Sunday, January 08, 2017

I googled "spiritual direction trenton" and found a page of the Episcopal Diocese of New Jersey. I was already familiar with the ladies at the Upper Room in Neptune. Nothing against them; I've been there many times over the years. But I'm looking for something nearby. A hospital chaplain seemed the closest and somehow I thought she was Episcopalian. The mailing address, telephone number and email address were all for her office at the hospital. I emailed in early May, not realizing that she had retired from the chaplaincy the previous year.

After two weeks passed without a response, I used Facebook, that wonderful online directory. In desperation, I sent a Facebook message in mid-May, asking about spiritual direction. Right before Thanksgiving, actually, when I was standing outside my daughter's homeroom waiting for her class's family heritage presentations, I received both a Facebook reply and a text message saying that I should call the landline if still interested.

We agreed to touch base after Thanksgiving and set up a meeting. January seemed the best time, after the New Year.

Meanwhile, I went to choir rehearsal this week for the first time since before Christmas. We were preparing songs for Epiphany and someone suggested We Three Kings.
No, the pastor who is filling in on Sunday specifically said no to that song.
Then the choir director mentioned the name of the fill-in and I recognized it as my possible spiritual director. And still thinking she was Episcopalian, well, maybe in a pinch things are freer than you'd think. I thought that I might better attend Sunday morning service to get a sense of her in advance of our first meeting this week. I wasn't sure I would need to introduce myself; I could be a "face in the crowd." But she stood right next to me as we warmed up our voices with the anthem song before the service. And only about twenty people total were in attendance at the service. Hardly a crowd. It's still entirely possible that she would not remember or recognize me. But I didn't want to risk the embarrassment in any case.

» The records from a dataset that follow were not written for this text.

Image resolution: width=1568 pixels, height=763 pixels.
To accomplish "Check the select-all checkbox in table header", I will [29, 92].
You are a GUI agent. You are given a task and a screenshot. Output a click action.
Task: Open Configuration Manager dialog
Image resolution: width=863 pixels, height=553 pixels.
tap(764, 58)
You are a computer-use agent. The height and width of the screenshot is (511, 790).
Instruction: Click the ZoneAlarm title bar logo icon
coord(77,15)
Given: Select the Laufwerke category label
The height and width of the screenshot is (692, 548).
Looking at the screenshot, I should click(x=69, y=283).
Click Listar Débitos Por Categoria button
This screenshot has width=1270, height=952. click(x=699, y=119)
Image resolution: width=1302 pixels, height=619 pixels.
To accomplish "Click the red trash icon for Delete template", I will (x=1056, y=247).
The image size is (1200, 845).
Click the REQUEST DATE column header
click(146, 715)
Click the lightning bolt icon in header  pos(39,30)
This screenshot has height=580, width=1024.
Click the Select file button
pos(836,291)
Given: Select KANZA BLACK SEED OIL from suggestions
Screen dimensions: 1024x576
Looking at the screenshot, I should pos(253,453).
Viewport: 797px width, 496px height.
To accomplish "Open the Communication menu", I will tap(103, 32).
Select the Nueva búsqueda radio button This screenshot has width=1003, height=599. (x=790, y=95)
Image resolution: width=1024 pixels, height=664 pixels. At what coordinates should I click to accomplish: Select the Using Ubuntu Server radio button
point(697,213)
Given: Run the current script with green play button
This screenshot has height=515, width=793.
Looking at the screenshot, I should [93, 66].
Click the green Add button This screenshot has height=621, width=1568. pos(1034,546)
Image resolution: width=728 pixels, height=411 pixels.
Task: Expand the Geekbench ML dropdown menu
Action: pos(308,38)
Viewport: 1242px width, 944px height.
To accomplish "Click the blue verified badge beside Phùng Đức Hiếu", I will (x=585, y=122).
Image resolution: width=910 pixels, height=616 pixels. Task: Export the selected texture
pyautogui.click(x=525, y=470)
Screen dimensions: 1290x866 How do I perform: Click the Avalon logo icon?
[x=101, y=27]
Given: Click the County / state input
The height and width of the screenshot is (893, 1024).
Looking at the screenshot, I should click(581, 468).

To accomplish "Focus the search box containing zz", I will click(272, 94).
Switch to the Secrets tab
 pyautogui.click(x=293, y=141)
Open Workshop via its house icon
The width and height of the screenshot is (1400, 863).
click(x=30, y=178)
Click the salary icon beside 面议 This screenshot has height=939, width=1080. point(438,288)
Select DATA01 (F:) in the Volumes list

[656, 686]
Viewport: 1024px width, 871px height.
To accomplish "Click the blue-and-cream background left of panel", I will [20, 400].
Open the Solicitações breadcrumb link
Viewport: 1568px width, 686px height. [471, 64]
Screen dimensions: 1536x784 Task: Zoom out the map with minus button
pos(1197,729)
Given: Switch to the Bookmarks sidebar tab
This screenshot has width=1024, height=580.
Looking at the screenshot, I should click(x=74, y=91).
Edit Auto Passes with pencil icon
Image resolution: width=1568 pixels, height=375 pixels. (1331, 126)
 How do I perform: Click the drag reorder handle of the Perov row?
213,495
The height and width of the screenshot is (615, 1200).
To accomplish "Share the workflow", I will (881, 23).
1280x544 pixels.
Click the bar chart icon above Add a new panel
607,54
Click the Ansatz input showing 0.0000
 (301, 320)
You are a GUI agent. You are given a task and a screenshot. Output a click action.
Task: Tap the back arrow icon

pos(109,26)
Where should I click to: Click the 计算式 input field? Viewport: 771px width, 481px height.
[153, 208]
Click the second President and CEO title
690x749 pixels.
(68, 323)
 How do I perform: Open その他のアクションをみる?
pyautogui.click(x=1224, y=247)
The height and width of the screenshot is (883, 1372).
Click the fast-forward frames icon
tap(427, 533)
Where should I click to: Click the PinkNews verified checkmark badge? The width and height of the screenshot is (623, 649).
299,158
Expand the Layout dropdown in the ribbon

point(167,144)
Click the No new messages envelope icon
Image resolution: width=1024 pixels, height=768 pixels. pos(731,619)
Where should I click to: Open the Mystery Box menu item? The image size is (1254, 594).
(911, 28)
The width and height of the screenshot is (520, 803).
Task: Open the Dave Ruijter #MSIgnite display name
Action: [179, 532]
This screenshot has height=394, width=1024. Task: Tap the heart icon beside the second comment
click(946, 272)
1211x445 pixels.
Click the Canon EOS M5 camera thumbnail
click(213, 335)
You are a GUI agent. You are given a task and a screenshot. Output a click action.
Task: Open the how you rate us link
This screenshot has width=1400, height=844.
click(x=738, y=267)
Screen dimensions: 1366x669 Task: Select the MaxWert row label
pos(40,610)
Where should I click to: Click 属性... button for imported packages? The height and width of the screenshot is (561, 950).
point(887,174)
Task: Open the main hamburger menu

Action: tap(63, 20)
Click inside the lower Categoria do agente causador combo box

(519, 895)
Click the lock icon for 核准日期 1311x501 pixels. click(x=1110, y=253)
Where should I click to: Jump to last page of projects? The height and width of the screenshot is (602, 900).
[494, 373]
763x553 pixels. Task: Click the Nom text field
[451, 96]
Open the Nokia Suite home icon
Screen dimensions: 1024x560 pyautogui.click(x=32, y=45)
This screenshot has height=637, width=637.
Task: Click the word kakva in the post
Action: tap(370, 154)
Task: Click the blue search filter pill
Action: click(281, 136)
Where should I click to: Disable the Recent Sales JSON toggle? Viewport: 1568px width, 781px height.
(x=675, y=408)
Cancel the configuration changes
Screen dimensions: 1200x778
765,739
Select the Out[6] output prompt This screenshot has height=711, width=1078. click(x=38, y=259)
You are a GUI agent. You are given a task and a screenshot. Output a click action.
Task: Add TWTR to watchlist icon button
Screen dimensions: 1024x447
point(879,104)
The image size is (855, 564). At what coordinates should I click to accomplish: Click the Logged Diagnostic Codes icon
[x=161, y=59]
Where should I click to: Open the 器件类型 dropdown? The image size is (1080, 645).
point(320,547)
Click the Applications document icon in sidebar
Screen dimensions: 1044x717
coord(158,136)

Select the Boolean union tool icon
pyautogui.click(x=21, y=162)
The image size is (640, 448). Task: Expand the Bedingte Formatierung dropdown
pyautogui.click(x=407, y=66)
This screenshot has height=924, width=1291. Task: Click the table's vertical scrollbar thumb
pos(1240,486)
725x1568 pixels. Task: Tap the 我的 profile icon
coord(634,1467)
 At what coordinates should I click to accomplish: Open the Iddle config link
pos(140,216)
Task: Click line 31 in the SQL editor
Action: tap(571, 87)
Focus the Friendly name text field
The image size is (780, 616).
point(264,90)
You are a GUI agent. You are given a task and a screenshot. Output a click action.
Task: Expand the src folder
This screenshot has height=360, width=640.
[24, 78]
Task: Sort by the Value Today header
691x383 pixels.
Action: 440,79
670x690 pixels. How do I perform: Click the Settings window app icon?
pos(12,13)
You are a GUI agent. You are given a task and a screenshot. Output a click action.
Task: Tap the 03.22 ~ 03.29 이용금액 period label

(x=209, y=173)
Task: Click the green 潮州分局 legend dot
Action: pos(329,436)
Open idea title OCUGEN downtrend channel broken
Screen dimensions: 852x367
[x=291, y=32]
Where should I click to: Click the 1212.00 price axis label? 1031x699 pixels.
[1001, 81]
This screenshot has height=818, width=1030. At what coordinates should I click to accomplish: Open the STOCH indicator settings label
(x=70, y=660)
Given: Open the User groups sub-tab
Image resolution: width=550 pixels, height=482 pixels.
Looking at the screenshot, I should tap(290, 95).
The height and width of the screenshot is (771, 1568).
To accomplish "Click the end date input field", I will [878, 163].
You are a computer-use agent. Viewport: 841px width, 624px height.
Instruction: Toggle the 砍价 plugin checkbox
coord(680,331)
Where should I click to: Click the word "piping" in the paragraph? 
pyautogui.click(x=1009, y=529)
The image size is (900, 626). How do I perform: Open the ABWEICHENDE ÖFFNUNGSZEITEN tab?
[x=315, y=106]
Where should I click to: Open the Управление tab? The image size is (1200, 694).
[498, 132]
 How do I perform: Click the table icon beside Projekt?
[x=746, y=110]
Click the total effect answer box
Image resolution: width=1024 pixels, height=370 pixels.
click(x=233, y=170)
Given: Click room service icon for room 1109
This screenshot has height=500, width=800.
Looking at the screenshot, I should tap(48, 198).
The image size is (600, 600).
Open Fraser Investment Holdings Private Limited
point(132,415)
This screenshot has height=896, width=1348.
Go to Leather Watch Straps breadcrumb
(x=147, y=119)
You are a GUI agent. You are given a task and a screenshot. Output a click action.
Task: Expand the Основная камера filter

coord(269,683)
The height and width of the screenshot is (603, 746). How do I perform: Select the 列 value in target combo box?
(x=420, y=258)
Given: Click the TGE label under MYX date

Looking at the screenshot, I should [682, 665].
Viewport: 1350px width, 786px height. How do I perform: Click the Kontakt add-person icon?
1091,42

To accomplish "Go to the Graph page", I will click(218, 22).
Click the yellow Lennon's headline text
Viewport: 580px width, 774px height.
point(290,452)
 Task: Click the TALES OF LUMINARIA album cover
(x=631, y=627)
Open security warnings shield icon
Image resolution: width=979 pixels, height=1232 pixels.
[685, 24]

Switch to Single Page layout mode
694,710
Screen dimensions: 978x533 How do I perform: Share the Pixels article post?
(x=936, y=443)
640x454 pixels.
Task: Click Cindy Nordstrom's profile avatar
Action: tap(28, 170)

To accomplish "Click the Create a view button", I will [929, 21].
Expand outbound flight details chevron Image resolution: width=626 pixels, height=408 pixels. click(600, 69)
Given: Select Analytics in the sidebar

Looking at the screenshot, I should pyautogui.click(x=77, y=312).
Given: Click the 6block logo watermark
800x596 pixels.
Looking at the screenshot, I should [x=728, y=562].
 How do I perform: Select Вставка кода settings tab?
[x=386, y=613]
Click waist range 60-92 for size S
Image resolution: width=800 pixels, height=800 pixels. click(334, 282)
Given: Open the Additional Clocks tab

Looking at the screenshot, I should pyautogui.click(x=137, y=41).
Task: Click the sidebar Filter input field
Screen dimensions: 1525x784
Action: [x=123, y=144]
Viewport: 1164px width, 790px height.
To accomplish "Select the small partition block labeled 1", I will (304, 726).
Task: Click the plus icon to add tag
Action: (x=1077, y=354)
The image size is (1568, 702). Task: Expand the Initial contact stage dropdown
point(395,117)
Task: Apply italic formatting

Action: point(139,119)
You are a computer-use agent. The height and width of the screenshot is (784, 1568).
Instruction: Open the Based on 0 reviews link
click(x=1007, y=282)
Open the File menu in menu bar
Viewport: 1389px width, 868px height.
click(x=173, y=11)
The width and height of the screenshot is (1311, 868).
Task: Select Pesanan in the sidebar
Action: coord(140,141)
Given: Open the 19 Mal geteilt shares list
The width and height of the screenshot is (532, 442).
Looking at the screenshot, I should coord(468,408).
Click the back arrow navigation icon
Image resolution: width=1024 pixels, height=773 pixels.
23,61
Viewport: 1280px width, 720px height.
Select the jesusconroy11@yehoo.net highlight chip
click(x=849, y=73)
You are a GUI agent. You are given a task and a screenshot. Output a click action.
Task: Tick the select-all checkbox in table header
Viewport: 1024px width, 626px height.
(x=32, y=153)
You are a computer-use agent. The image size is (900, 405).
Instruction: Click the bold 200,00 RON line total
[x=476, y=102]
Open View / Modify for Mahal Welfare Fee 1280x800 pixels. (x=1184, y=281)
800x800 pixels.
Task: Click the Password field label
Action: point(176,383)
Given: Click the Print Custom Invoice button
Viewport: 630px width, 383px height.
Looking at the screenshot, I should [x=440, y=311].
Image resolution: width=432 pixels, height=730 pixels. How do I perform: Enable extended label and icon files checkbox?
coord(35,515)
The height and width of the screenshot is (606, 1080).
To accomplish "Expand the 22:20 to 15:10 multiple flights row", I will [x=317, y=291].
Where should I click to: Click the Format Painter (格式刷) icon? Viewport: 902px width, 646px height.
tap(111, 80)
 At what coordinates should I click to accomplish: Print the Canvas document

As far as a sense of her is concerned: You know, you can almost just about pinpoint the years these ministers were in seminary because their thinking and preaching is so molded by topics from those times. She mentioned a book in her sermon by Marcus Borg and John Dominic Crossan, The First Christmas. She mispronounced 'Crossan.' Seeing her struggle, I mouthed the surname at her from my seat in the choir box, hoping she'd get it. She said, "croissant." Anyway, The First Christmas, rather recent stuff from them. I had found a xeroxed packet of the book's second chapter among Kenny's school papers at the end of last year. She said the book changed her life.

After the service, I introduced myself and mentioned our meeting later this week. "Remind me again? Oh, can we move that earlier? Ok, say, 10?" That was it. Apparently she is not an Episcopalian. I'll try to keep her thinking that we are of the same denomination.

I intend to say something in our discussion about the popular small group vehicle in the local church for spiritual growth not working well for me. There are various reasons but mostly I don't like the clique culture it creates. But that's one of the small group model's purposes! Actually, I'm thinking that choir is a kind of small group.

Sunday, January 01, 2017


New Year's Eve Communion Service, 12/31/2016

I swear that the event was initially touted as a prayer service. Somehow, after I'd decided to attend, it changed into a communion service. Once I make up my mind, I can't just up and change it.

Recalling last year's service, this wasn't identical. As a woman played the electronic keyboard, I could hear her long fingernails clacking on the keys. We sang three of what they call a "chorus," just a refrain, really. Stuffed with the hymnal is a "chorus binder." I sat behind the associate pastor and his wife and imitated their gestures as we sang. We hand-clapped for the first number, except on the final time through. In the second one we raised our hands when the lyrics mentioned that. Well, I didn't raise my hands but I managed to turn my palms upwards. After confirming that she hadn't planned another song, the pastor asked for testimonies. Just about everyone in attendance gave one. It was like an auction and he'd call on anyone who so much as scratched their chin to witness. I dared not flinch. I felt like I was back in grammar school getting called upon.

But the pastor prefers talking to listening so he didn't linger on testimonies. He gave the musician at her keyboard on the platform with him an opportunity to take her seat with the congregation but she declined. He began reading from Genesis 1:31 and threw everything including the kitchen sink at us. Creation was very good but man was disobedient and sinful but God knew the plan from the beginning and Jesus would come to redeem us. And if you've never given your life over to him ... words that skip past the intellect and resonate at the core.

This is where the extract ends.